SEO is changing. Identifying keywords and gaining links is still important but how we, a search engine optimisation company optimise for these keywords has changed drastically. Just identifying keywords is no longer enough; now we need to have a deeper understanding of what these keywords really mean, what information we can provide that will really put these words into context, and also what exactly is the user’s intent when they search for these keywords. Welcome to the age of semantic search.
In this post, we will take a closer look at what semantic search means, what impact it is having on SEO and what we can do to optimise your content to take semantic search into account.
What is Semantic Search?
We have talked a little about semantic search in previous blogs, where we have mentioned Google’s recent algorithm updates and how they have been focused on user intent.
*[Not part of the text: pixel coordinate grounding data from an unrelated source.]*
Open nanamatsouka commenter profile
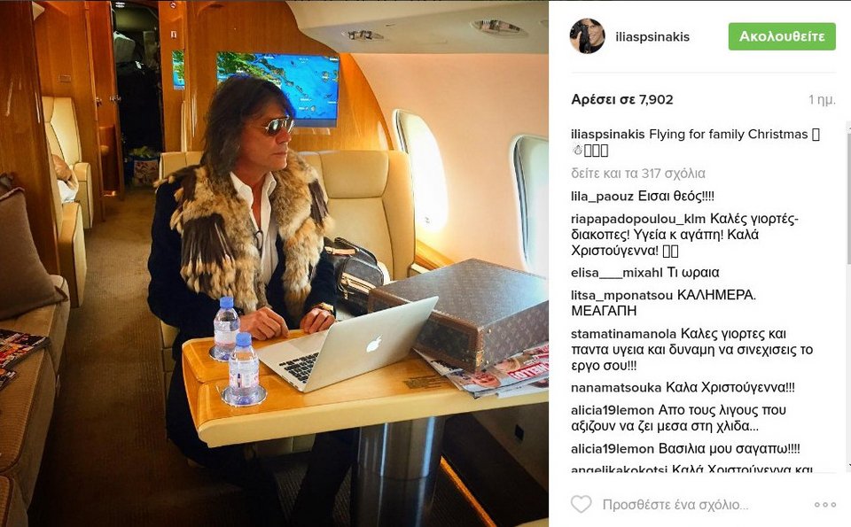Viewport: 851px width, 527px height. coord(616,388)
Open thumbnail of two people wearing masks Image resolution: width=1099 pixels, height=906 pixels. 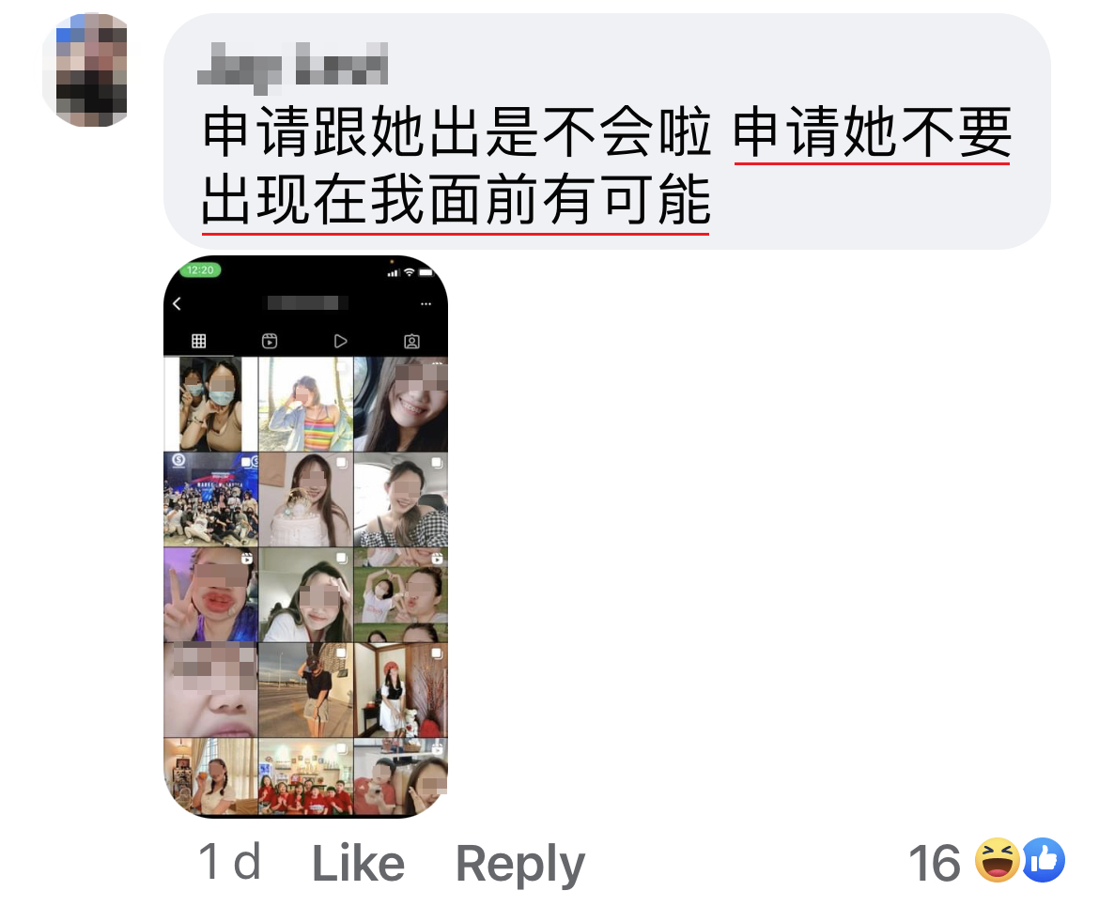click(210, 404)
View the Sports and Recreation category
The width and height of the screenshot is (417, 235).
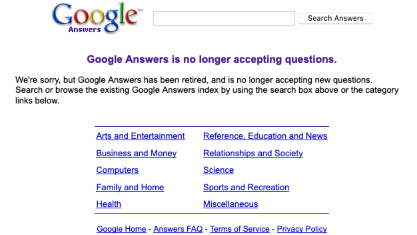[x=246, y=187]
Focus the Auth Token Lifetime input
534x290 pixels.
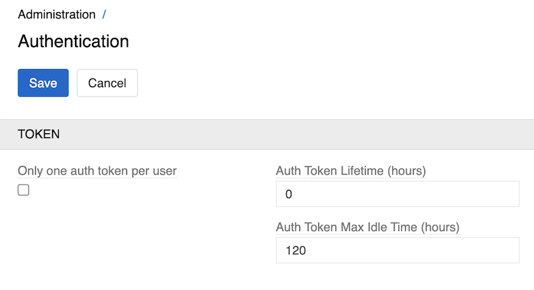pyautogui.click(x=397, y=194)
The name given to this new focus is semantic search, and what it means is that the search engines are now trying to understand the relationship between words in the way that a human would.
For example, if you were having a conversation with a friend and asked them ‘what is the tallest building in the world?’ and then when they replied, you asked them, ‘Well how tall is it?’, they would know that the word ‘it’ is referring to the answer to the previous question, ‘Burj Khalifa.’ In previous years, search engines would not necessarily have known this though and would offer users results pages that related to the phrase ‘how tall is it?’, rather than ‘how tall is the Burj Khalifa’.
Therefore, semantic search means that search engines are now able to differentiate between people, places and things and can use search histories, user locations, global search history and spelling variations to determine a user’s search intent.
But how did semantic search develop?
History of Semantic Search
Back in 2012, Google started talking about the Knowledge Graph, which is essentially a vast database of public domain information and property entities. The Knowledge Graph is the basis for all the large-scale algorithm changes that have happened in the past few years. Take the Hummingbird Update, which rolled out in 2013; this was focussed on ensuring that pages which matched the meaning of what the searcher was looking for ranked better than pages that matched the keywords but not in the context of what the searcher was looking for.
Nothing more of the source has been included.